11. With regard to the plea of partial eviction the Court below has recorded its finding in paragraph No. 16 of its judgment, which reads as under:
“The question of possibility of graining partial eviction does not arise in this case. No evidence has been let in to prove that the premises can be bifurcated into 2 portions conveniently without causing inconvenience. The petitioner’s husband was employed in H.A.L. and has led a very decent life. He requires the entire premises for his own use. By passing an order of partial eviction, the respondent will be allowed to continue in a portion of the premises with a large number of students. It will definitely cause inconvenience to the petitioner, Where inconvenience is caused to either of the parties, a partial eviction cannot be ordered.”

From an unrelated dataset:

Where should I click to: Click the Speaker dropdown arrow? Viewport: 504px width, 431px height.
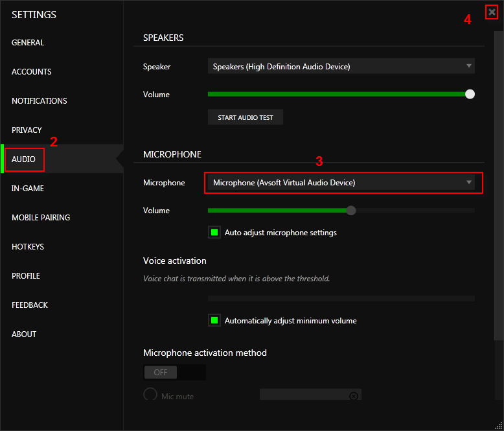[x=468, y=66]
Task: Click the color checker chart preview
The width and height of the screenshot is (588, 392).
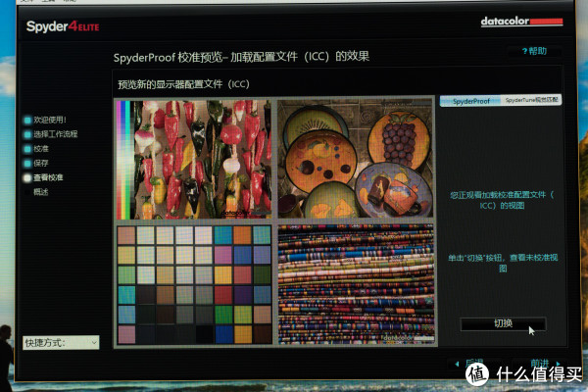Action: (194, 284)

12. I have gone through the evidence on record to ascertain the correctness of finding with regard to hardship and partial eviction. But on the facts of the present case, I failed to persuade myself to interfere with the said findings, since according to me on the facts as set out and proved by the landlady, she is in genuine and immediate need of the schedule building bona fide and reasonably for her occupation; and, considering the health condition of her retired husband and the members in her family, any order of partial eviction will only lead to gross injustice.
13. Accordingly, finding no good ground for interference with the impugned order, the present Revision Petition is dismissed with costs. Lawyer’s fee is fixed at Rs. 1100/-.